Okey dokey, first of all why do you want to run direct port WAI versus doing it otherwise? Btw, is your engine intercooled or not?


----------



## punkstalicious (Nov 18, 2006)

I want direct port because since its going to be a sri manifold with built in air water intercooler. So i was thinking direct port and a throttle body spacer with a nozzle too. yeah its a 2.0 golf


----------



## [email protected] (Jan 13, 2005)

*Re: (punkstalicious)*


_Quote, originally posted by *punkstalicious* »_I want direct port because since its going to be a sri manifold with built in air water intercooler. So i was thinking direct port and a throttle body spacer with a nozzle too. yeah its a 2.0 golf

You absolutely will not benefit from TB and direct port together. You should do one OR the other. If you go direct port, then I'd use some teeny guys in each runner @150psi or slightly more. Alternatively, if you go with the single TB mounted nozzle, then I'd do a 175cc @150psi.
With nozzles just inchess from the combustion chambers, it is imperative that you use a top-quality load-based controller. Tuning will be more sensitive than if you spray from farther away.
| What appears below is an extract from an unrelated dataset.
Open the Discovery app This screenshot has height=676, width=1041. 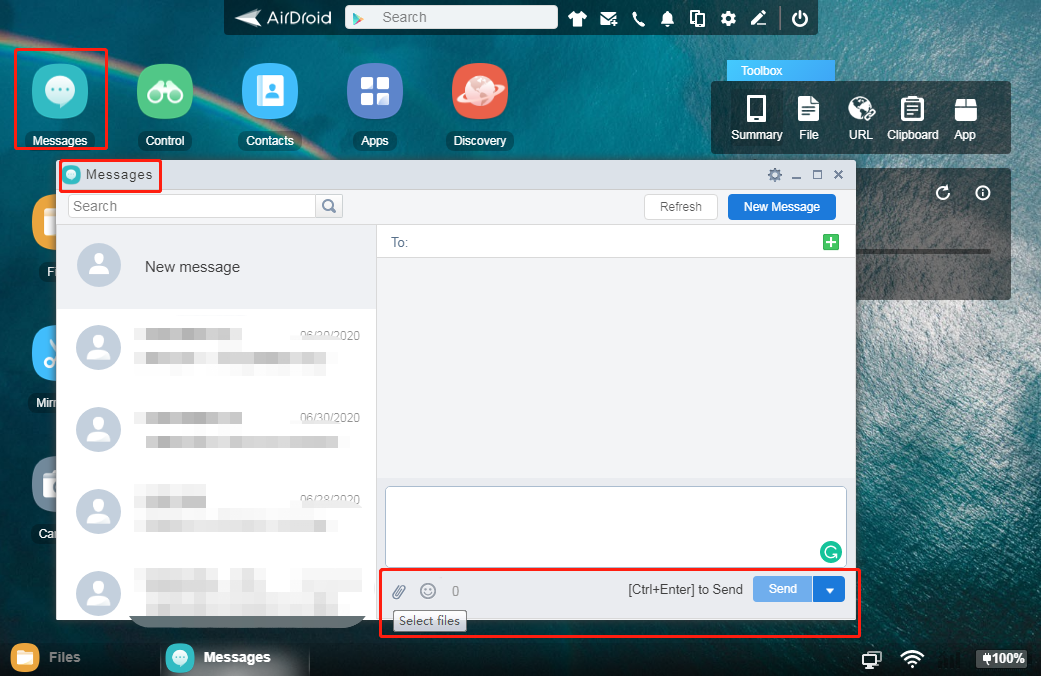pos(479,90)
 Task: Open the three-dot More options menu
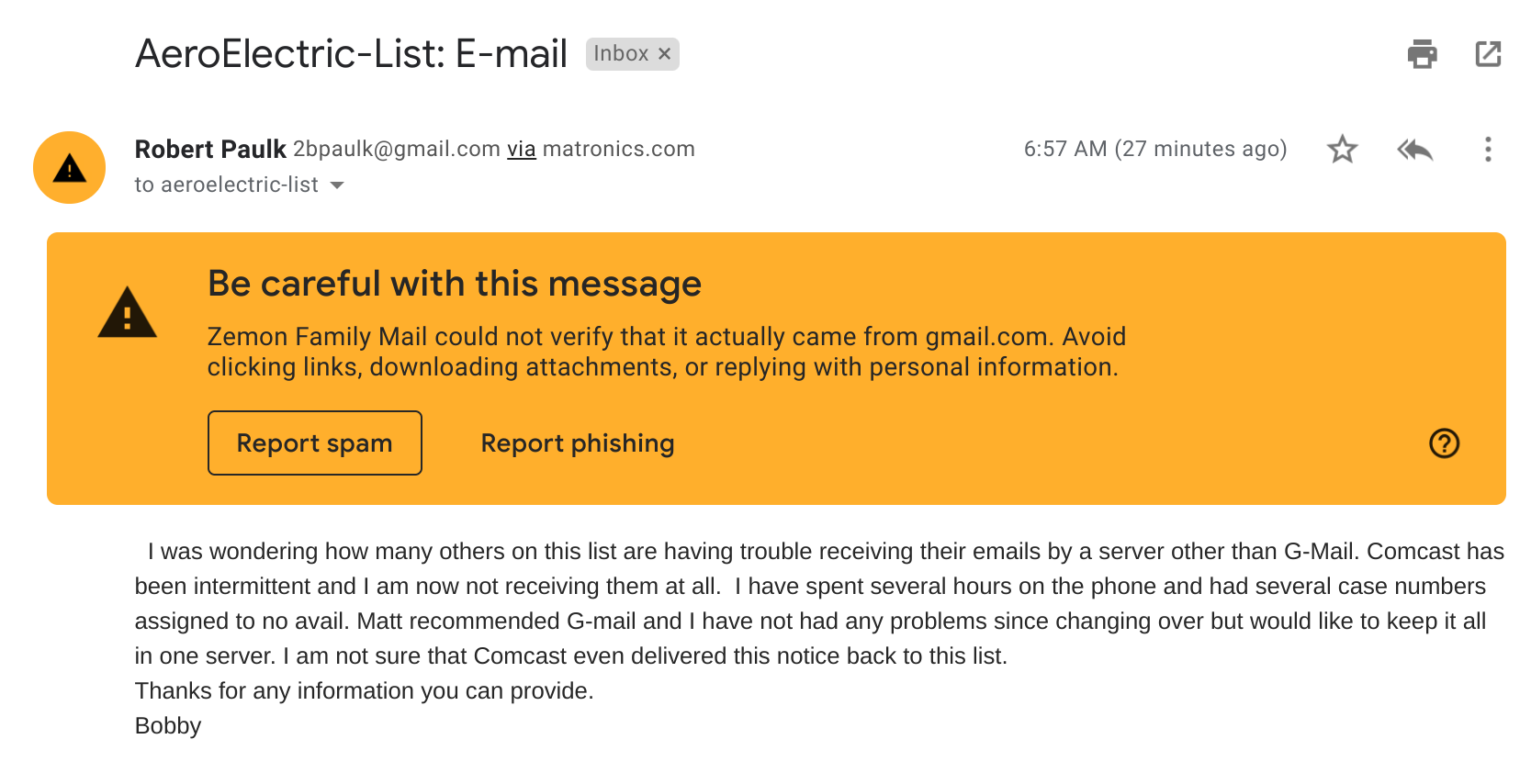(x=1488, y=150)
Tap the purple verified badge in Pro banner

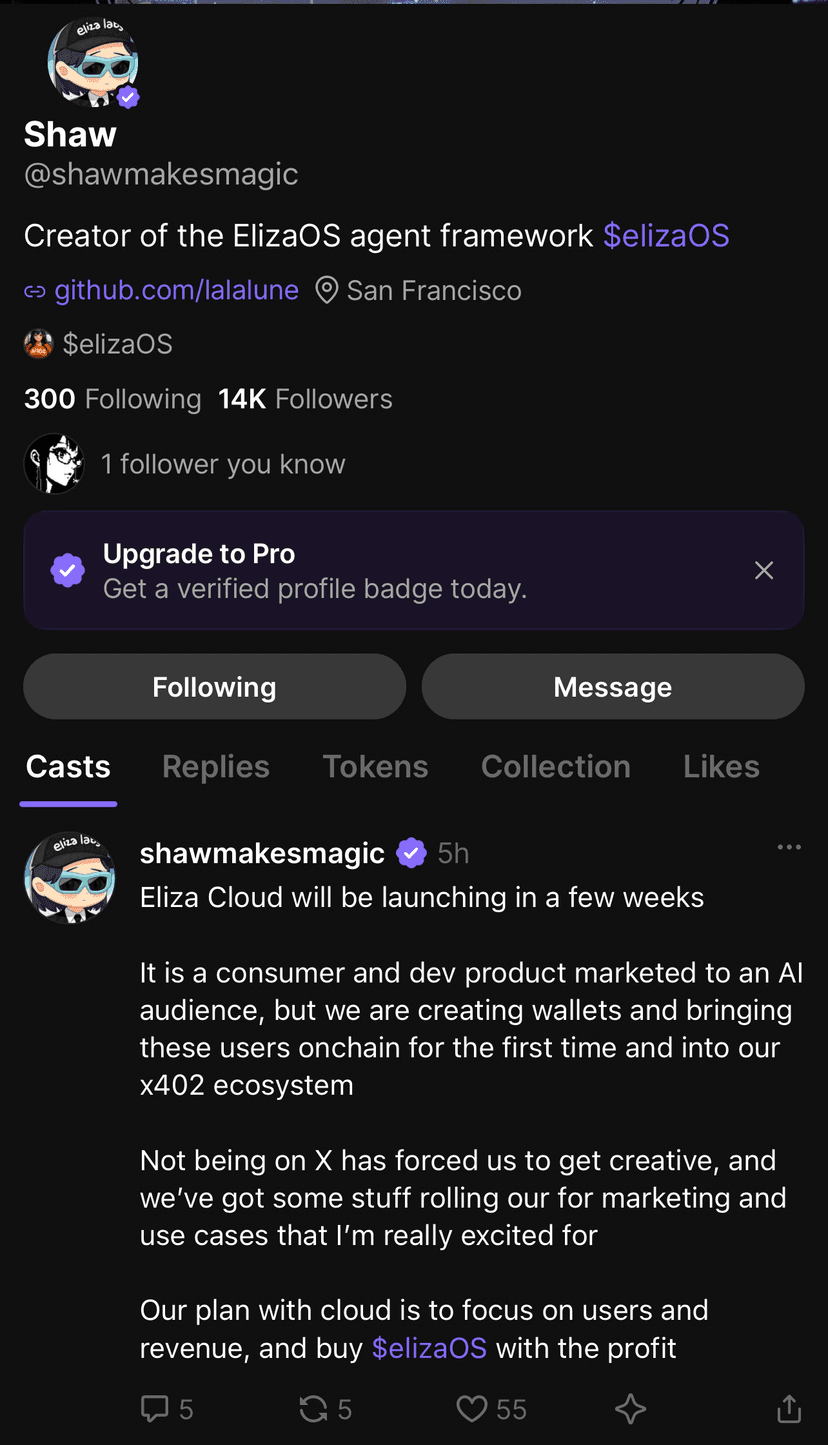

However, the octane boost will be absolutely stellar. http://****************.com/smile/emthup.gif


----------



## punkstalicious (Nov 18, 2006)

cool so what size nozzles would u recommend for the direct port? the smallest ones?? what else would be needed?


----------



## [email protected] (Jan 13, 2005)

*Re: (punkstalicious)*

You'll need nozzles that are even smaller than what I've got listed on my website. Additionally, you'll need a bunch of t-fittings, nozzle holders, and some weld-on bungs, and a WAI kit, of course. Do you still have a MAF sensor? Secondly, when do you expect to make your kit investment?


----------



## punkstalicious (Nov 18, 2006)

yeah my car uses the maf sensor.
im looking at actually purchasing everything wai related in the middle of september. this will be after i get my car running with the sri setup. right now im making sure this setup will work so they can weld the bungs on. meanwhile i was planning on plugging the bung holes with screws. what size will the smallest nozzle be? so ill let them know what size hole to drill in the bung
thanx again Scott


----------



## [email protected] (Jan 13, 2005)

*Re: (punkstalicious)*

All the nozzles -regardless of flow rate -use a 1/8" NPT thread. http://****************.com/smile/emthup.gif


----------



## filthyeuropean (Sep 23, 2006)

*Re: (punkstalicious)*

isnt an awic and wmi a little overkill for a supercharged application?


----------



## punkstalicious (Nov 18, 2006)

higher octane and lower temps cant hurt....


----------